Solution : use a rank-\(r\) approximation of EV decomposition

use first \(r\) eigenvectors of \(\mathbf{V}\)
- have the most smooth geometry of the graph
reduce the number of parameters of each filter to O(1)

However, the computational complexity and the localization power still hinder learning better representations of the graphs.

(2) ChebNet

Uses \(K\) polynomial filters in conv layers for localization

\(\hat{\mathbf{y}}\left(\lambda_{l}\right)=\sum_{k=1}^{K} \theta_{k} \lambda_{l}^{k}\).
\(K\)-polynomial filters :
- achieve a good localization in the vertex domain
- by integrating the node features within the \(K\) hop neighborhood
number of trainable parameters \(O(K) \rightarrow O(1)\)
to further reduce the computational complexity, the Chebyshev polynomial approximation is used to compute the spectral graph convolution

Chebyshev polynomial \(T_k(x)\) of order \(k\)

can be recursively computed by \(T_{k}(x)=2 x T_{k-1}(x)-T_{k-2}(x)\)
where \(T_{0}=1, T_{1}(x)=x\).

etc

normalize the filters by \(\tilde{\lambda}_{l}=2 \frac{\lambda_{l}}{\lambda_{\operatorname{mav}}}-1\)

\(\rightarrow\) make the scaled eigenvalues lie within \(\lfloor-1,1\rfloor\)

Summary

\(\mathbf{X}^{p+1}(:, j)=\sigma\left(\sum_{i=1}^{d_{p}} \sum_{k=0}^{K-1}\left(\boldsymbol{\theta}_{i, j}^{p}\right)(k+1) T_{k}(\tilde{\mathbf{L}}) \mathbf{X}^{p}(:, i)\right), \quad \forall j=1, \ldots, d_{p+1}\).
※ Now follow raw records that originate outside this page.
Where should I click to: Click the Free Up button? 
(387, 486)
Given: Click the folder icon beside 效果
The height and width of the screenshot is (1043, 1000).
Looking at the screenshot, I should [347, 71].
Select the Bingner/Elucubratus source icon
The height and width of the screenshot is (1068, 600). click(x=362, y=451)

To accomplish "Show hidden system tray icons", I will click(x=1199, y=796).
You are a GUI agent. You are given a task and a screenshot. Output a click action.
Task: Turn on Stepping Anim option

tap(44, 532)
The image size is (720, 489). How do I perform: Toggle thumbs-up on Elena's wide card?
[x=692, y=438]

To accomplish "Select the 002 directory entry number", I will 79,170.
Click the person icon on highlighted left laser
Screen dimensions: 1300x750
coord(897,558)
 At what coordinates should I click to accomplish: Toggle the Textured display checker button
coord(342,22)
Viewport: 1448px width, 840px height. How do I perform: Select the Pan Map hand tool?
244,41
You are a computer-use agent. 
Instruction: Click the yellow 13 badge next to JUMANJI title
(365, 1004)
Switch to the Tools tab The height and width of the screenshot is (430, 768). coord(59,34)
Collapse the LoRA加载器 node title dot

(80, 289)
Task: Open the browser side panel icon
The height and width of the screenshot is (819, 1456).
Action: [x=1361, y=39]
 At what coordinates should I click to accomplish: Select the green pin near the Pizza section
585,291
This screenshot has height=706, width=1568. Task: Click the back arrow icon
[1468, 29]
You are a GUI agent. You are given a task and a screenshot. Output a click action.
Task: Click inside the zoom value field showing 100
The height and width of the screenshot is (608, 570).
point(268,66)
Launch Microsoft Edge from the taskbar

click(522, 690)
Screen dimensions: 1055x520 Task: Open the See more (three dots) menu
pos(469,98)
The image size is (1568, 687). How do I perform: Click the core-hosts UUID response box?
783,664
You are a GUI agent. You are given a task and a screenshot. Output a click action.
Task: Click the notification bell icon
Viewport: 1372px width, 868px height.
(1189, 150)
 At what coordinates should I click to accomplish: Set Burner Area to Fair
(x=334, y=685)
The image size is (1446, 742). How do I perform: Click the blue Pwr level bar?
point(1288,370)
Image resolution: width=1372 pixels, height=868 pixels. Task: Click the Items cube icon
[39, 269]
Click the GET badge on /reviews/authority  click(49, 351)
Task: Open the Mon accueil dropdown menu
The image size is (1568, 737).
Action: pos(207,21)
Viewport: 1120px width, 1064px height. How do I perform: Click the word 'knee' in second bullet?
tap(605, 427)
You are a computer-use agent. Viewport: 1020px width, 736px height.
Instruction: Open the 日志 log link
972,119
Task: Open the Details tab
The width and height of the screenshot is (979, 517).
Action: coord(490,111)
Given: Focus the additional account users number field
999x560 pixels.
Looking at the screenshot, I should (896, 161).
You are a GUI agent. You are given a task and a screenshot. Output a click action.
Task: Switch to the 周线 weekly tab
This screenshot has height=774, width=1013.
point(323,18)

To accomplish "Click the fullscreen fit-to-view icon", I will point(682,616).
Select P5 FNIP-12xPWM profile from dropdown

\(\boldsymbol{\theta}_{i, j}^{p}\) : \(K\)-dim parameter vectorr

(3) Kipf et al [37]

semi-supervised node classification

(change 1) truncate Chebyshev polynomial to first order ( \(K=2\) )
(change 2) set \((\boldsymbol{\theta})_{i, j}(1)=-(\boldsymbol{\theta})_{i, j}(2)=\theta_{i, j}\).
(change 3) relax \(\lambda_{max}=2\)

Simplified convolution layer : \(\mathbf{X}^{p+1}=\sigma\left(\tilde{\mathbf{D}}^{-\frac{1}{2}} \tilde{\mathbf{A}} \tilde{\mathbf{D}}^{-\frac{1}{2}} \mathbf{X}^{p} \mathbf{\Theta}^{p}\right)\)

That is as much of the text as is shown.